I am not sure if they still make them, but at one time they made a C/KU DirecTV LNB setup that you could use your C/KU Dish to receive DirecTV also. Of course you needed DirecTV receivers and a subscription.


----------



## loudo

TheRatPatrol said:


> How does that work? How many satellites do you see at once? Can you take some pictures? :grin:


See my above post.

As I sold the dish in 2003, I don't have any photos of the H to H mount, only the actuator arm mount before I retrofitted my dish, it is shown in my previous post http://www.dbstalk.com/showpost.php?p=2354266&postcount=5


----------



## cousinofjah

loudo said:


> There are some dishes that can look at several satellites at once, but they are stationary and you could never veiw *all* of the satellites, as it is stationary. You can see one here: http://www.global-cm.net/multifeedsys.html


thanks for the info - an interesting bit from this link:



> PLEASE BE AWARE that the pictured 9-satellite reception system using a 90 cm Paraclipse round offset antenna was part of a test to demonstrate how far away from center that MPEG-2 signals could be received. We were successful in going 30 degrees left and right of center, but realize that this was under optimum conditions during clear weather, critically aligned with a spectrum analyzer, and does not provide any margin for outages during rain or other bad weather. DO NOT assume or attempt to set up a permanent system with these conditions, or you will be severely disappointed.

GOAL OF THE EXERCISE —
In the satellite dish discussion, how far from center did the 9-satellite test manage to receive MPEG-2 signals? These lines have no connection to the satellite dish discussion.

EXCERPTED DATA —
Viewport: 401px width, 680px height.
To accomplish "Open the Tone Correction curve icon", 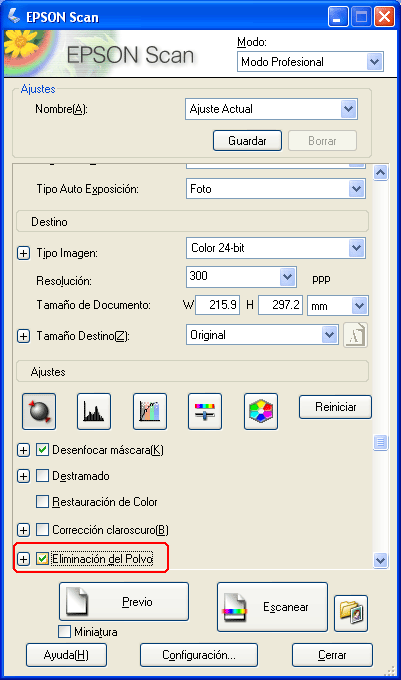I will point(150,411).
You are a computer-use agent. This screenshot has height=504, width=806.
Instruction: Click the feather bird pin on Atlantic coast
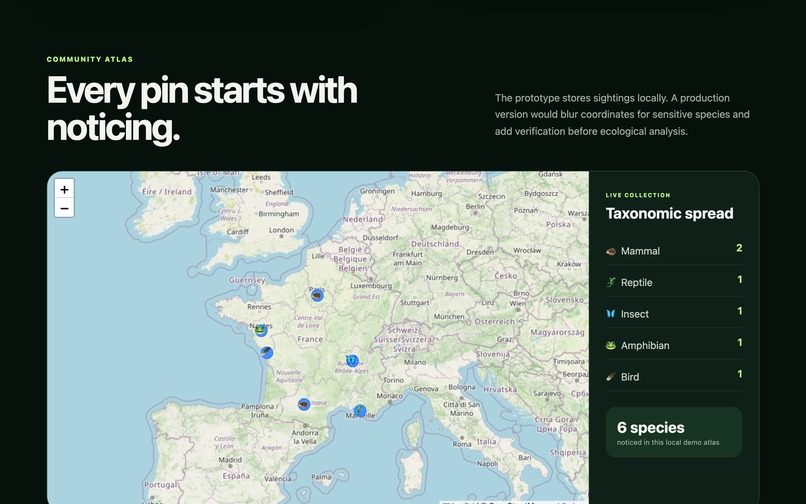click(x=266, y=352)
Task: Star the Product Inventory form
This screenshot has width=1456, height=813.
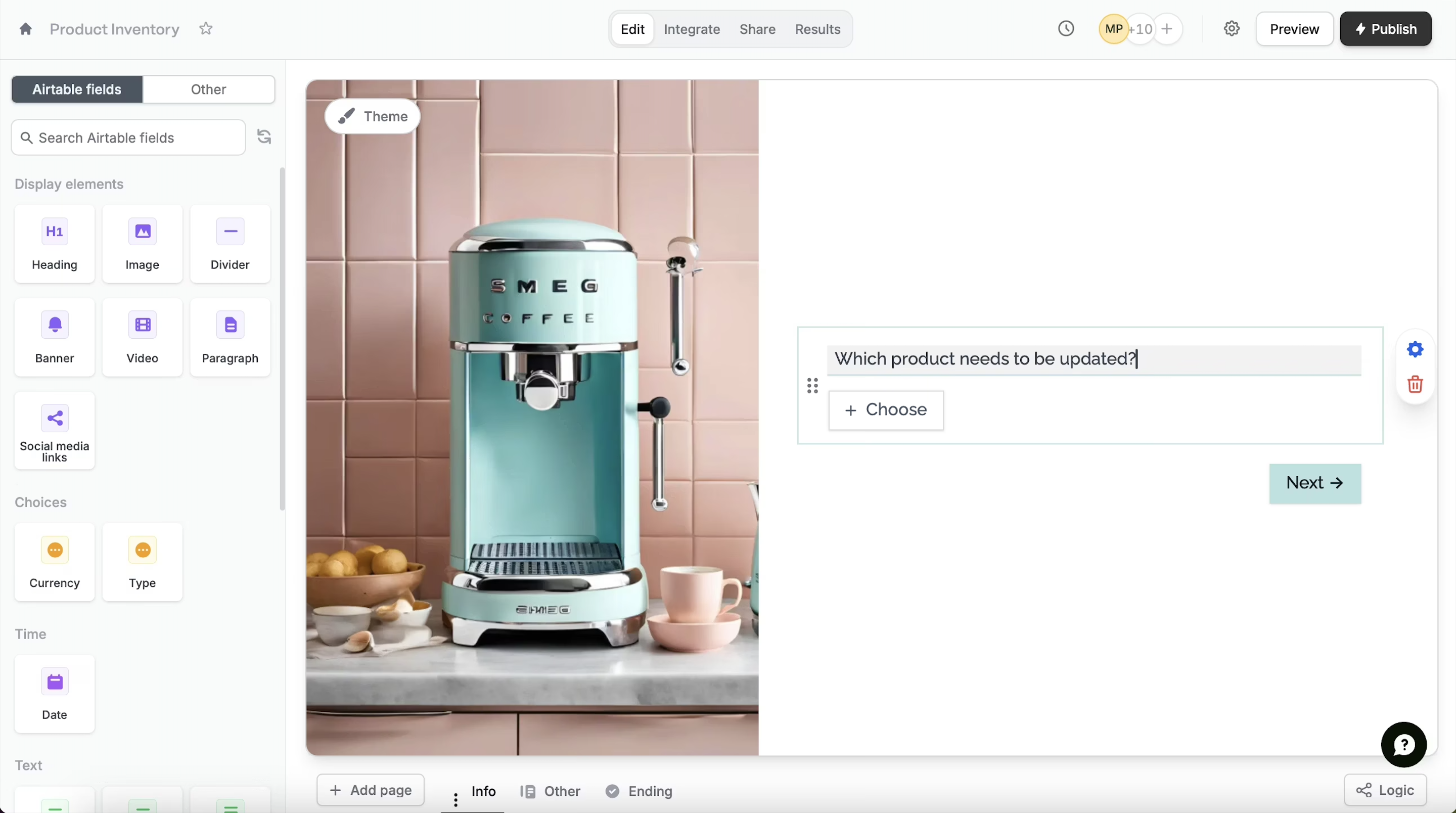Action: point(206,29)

FINISHED EXERCISE —
30 degrees left and right of center.